Lee intially turned down Tien’s request, although he later allowed some of the activists to enter the meeting room and give their opinions. A representative from Houli’s Gongguan Village (公館) knelt down and begged the EPA to stop operations at the Central Taiwan Science Park.

The protesters said that any development at Cising Farm (七星農場) in the Phase-3 zone should stop immediately. The EPA should order AU Optronics (友達光電) and Sunner Solar (旭能光電) — two companies in the Phase-3 zone — to stop operations and any construction there. If the companies refuse, the EPA should fine them NT$1.5 million a day each, the activists said. The developer of the Phase-3 zone should also have to redo the environmental impact assessment, they said.

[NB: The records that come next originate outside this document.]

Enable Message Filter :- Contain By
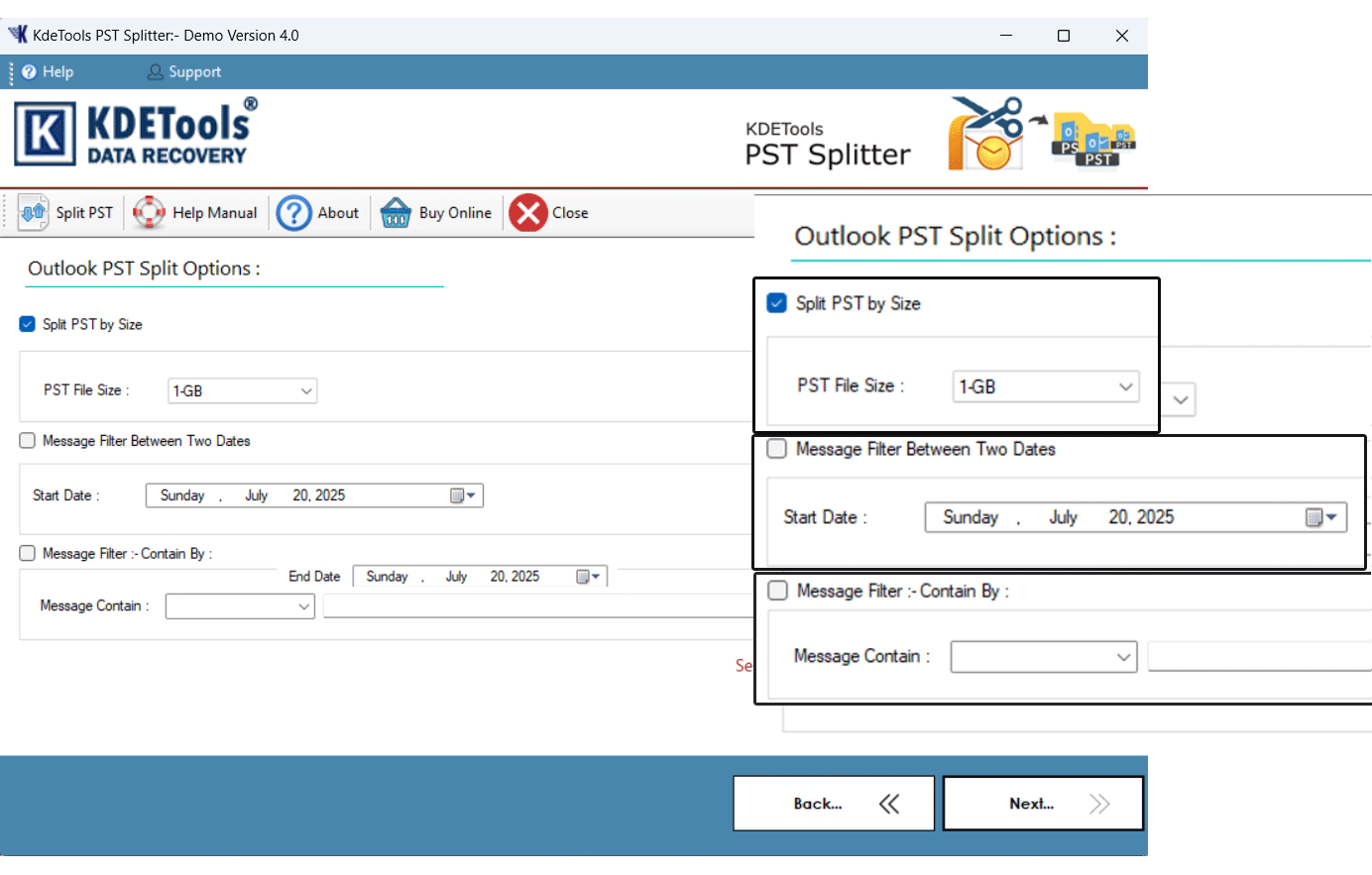Screen dimensions: 1372x875 click(27, 553)
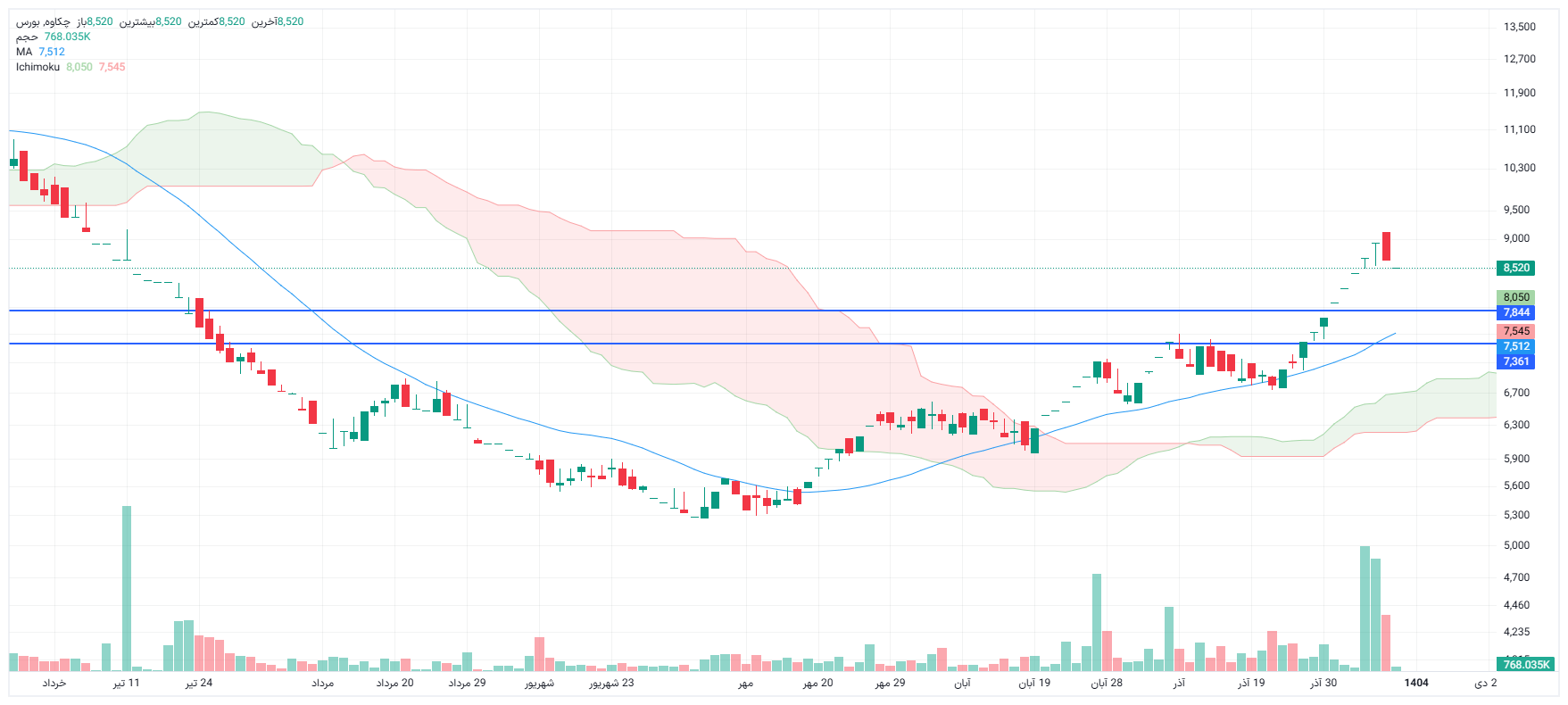Click the 1404 year label on time axis
Viewport: 1568px width, 705px height.
[x=1416, y=683]
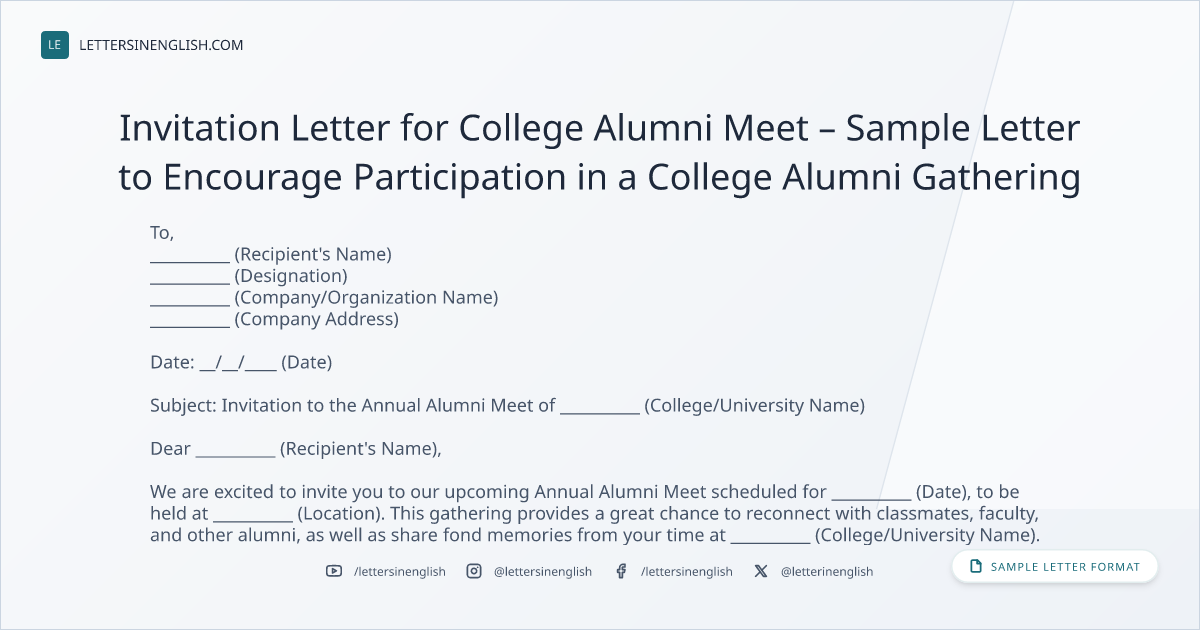The height and width of the screenshot is (630, 1200).
Task: Click the LE logo badge
Action: pyautogui.click(x=55, y=45)
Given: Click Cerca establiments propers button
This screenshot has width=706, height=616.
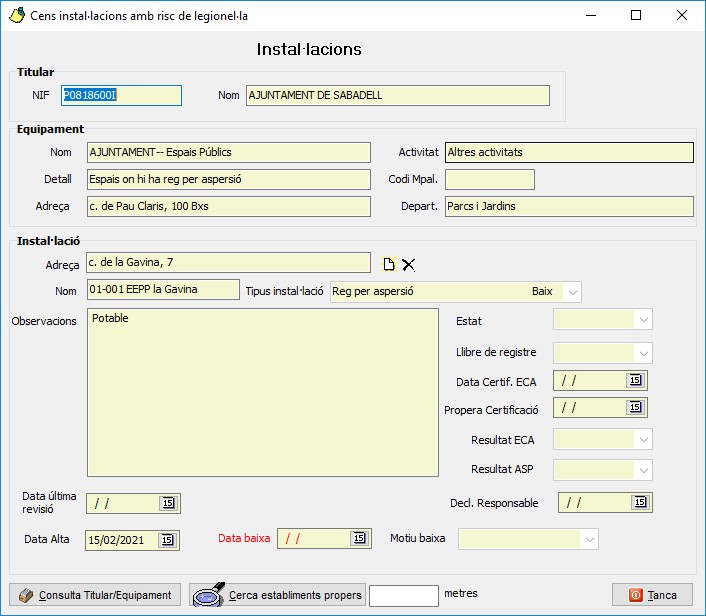Looking at the screenshot, I should click(x=277, y=595).
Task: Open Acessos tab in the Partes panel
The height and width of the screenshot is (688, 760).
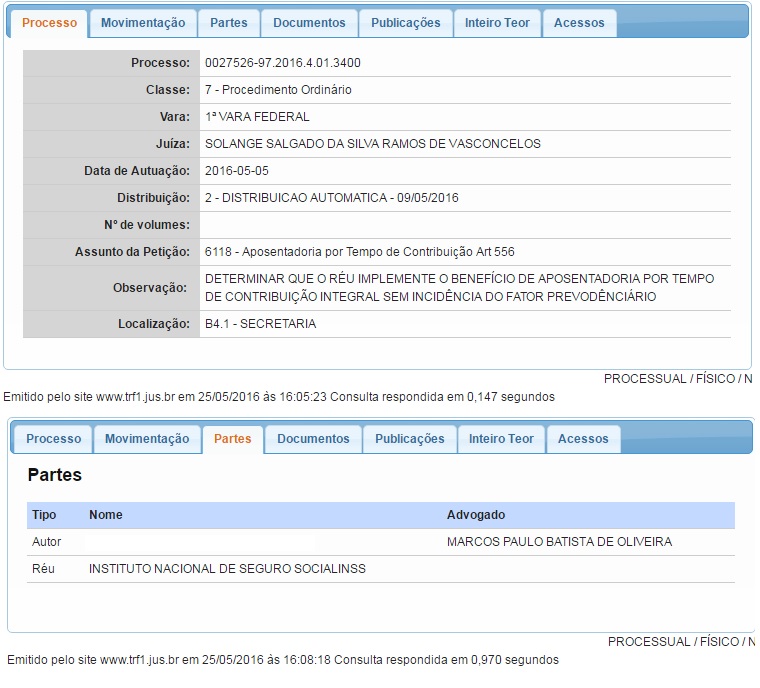Action: coord(583,439)
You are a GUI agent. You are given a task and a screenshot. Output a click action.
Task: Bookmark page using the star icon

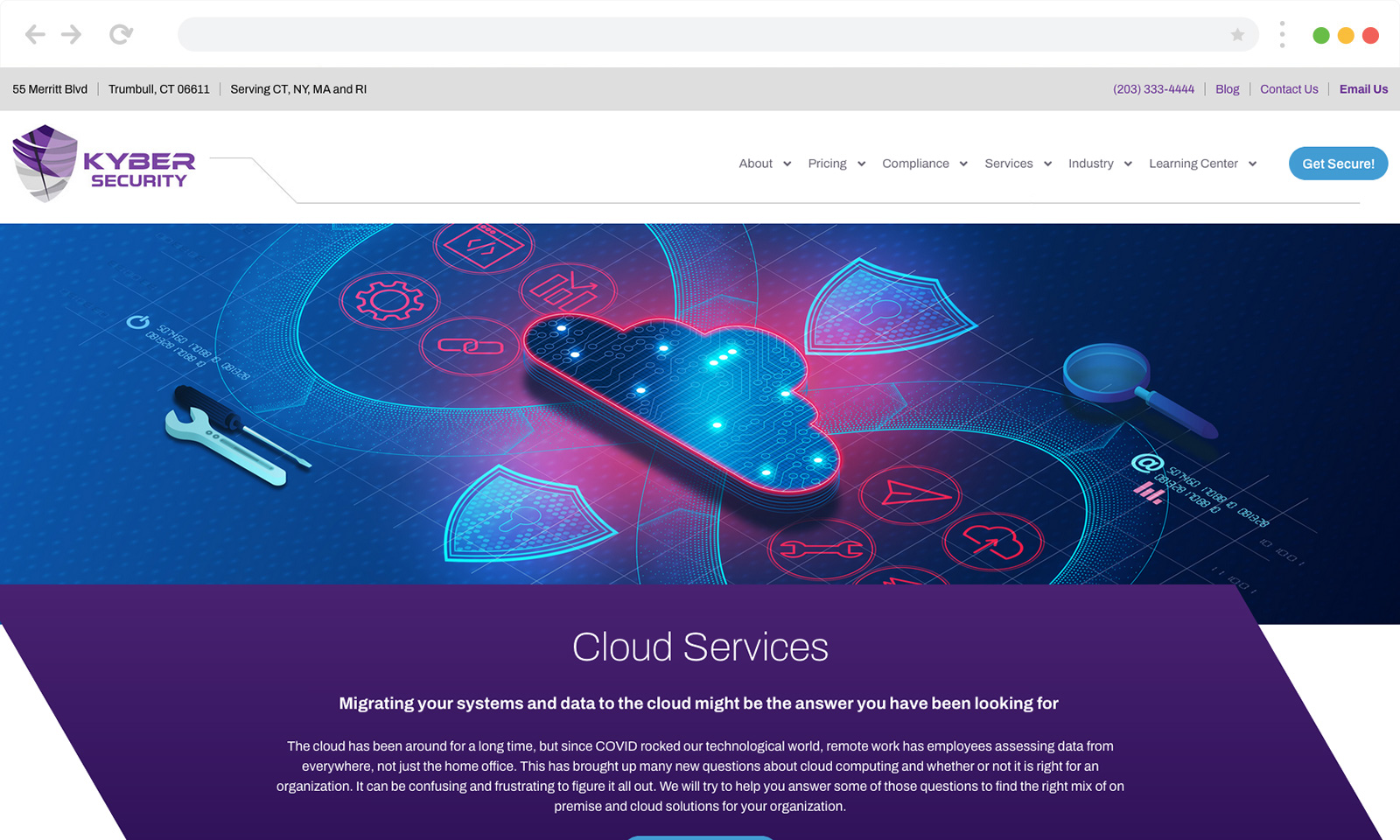(x=1237, y=35)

Meanwhile, Cabinet officials said allowing AU Optronics and Sunner Solar to continue their operations was “legally defensible.”

Minister Without Portfolio Kao Su-po (高思博) told a press conference the government “had not distorted the rulings,” but had made its decision to allow the companies to proceed “in accordance with the text of the Taipei High Administrative Court.”

The court ruled development work in Phase-3 and Phase-4 must be suspended, but “the ruling did not extend to firms operating in the park, neither did it mention if their operations should be suspended,” Kao said.

When asked if the ruling demanded the Central Taiwan Science Park Development Office stop issuing planning permission, Kao said that the ruling prohibited the office from issuing new planning permission, but “did not have retroactive effect on the operational licenses that had already been issued to the two firms.”